It is well known that EPDM(ethylene propylene diene monomer) rubber has inherently excellent resistance to the weathering, ozone, heat, cold and moisture, whereas crosslinked IIR (isobutylene isoprene divlnyl benzene terpolymer) shows proper resistance to the water and gas permeation. Various characteristics of EPDM blend with crosslinked IIR such as curing characteristics, mechanical properties, dispersion of minor component and gas impermeability were explored. The optimum curing time $(t_{90})$ examined with peroxide was decreased by adding small amount of crosslinked IIR to the EPDM rubber.

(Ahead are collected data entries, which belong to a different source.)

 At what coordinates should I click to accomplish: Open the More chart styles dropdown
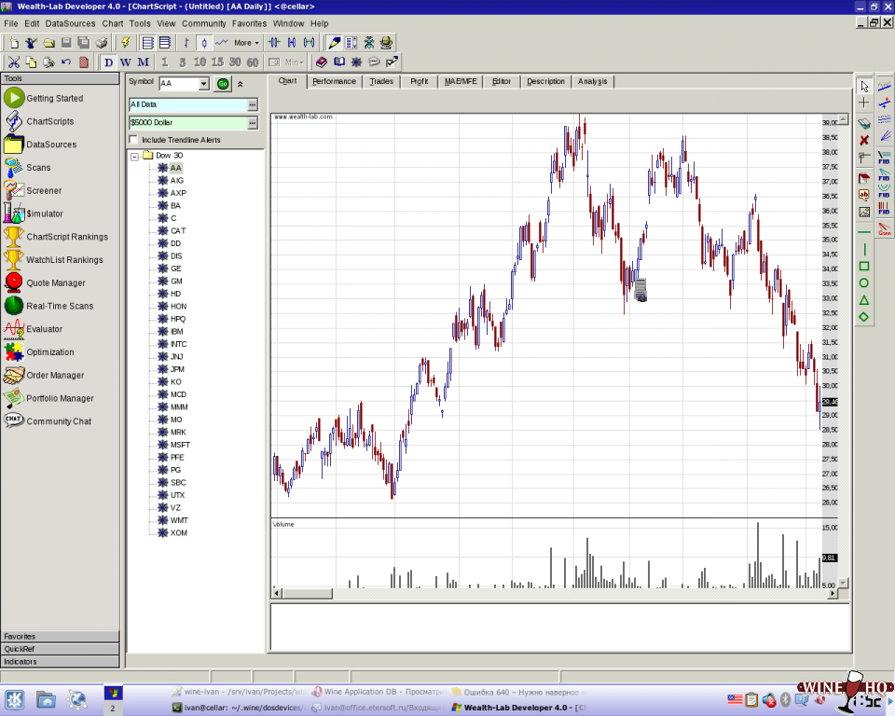[247, 43]
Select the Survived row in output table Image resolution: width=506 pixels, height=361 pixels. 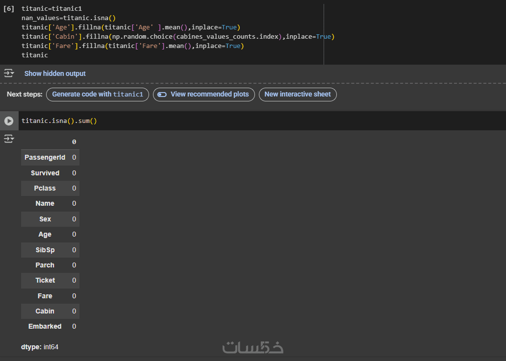click(45, 173)
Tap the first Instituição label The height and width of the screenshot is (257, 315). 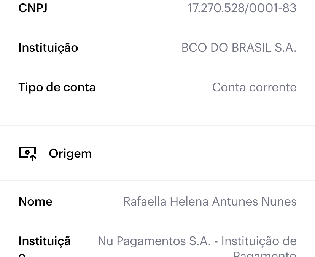[48, 48]
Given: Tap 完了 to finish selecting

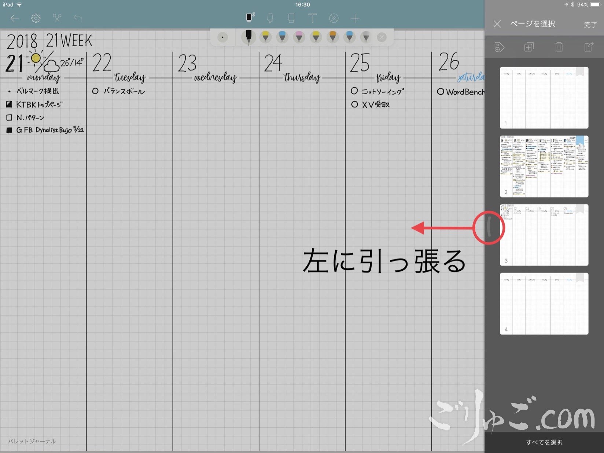Looking at the screenshot, I should pyautogui.click(x=590, y=25).
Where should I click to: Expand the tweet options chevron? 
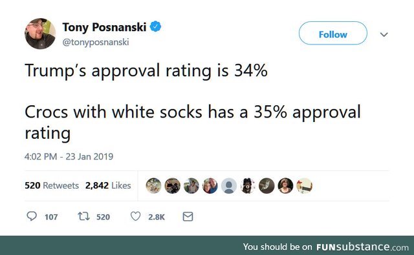384,34
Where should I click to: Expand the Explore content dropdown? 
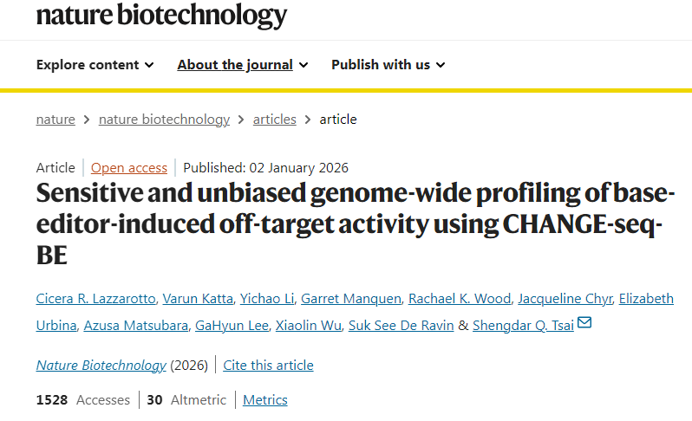95,65
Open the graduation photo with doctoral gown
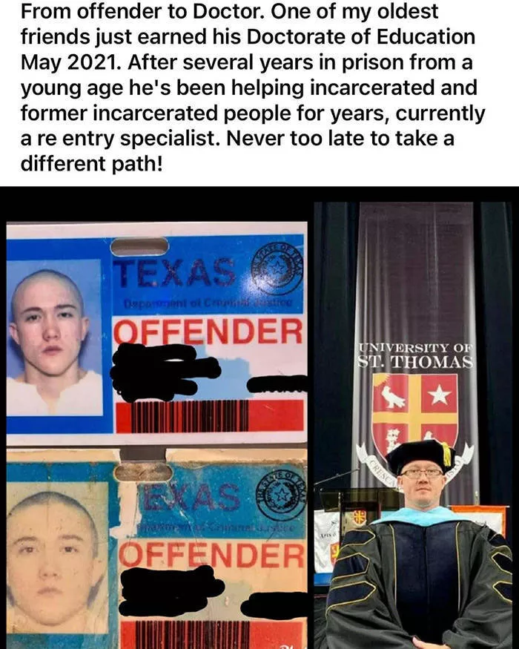The width and height of the screenshot is (519, 649). (x=413, y=426)
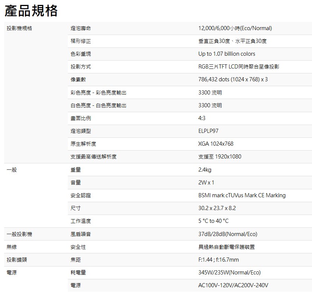Click the 37dB/28dB fan noise value
This screenshot has height=294, width=312.
click(228, 234)
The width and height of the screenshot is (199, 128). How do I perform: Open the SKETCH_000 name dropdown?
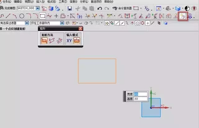click(38, 8)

Mechanical properties of blends such as tensile strength, hardness and elongation at break were enhanced by increasing EPDM content. These results might be explained with the affinity of carbon black to the EPDM rubber. On the other hand, the physical properties were not changed significantly after aging, and the increase of crosslinked IIR fraction caused the decrease of compression set to small rate. EPDM rubber shows different behavior with crosslinked IIR in oxygen permeability. By adding 30wt.% crosslinked IIR to the EPDM rubber, the resistance to the oxygen permeation was improved up to three times than that of pure EPDM rubber. Conclusively, EPDM blend containing 30wt.% crosslinked IIR might be commercially applied to the o-ring and electric parts because of its proper resistance to the weathering, ozone and oxygen permeability.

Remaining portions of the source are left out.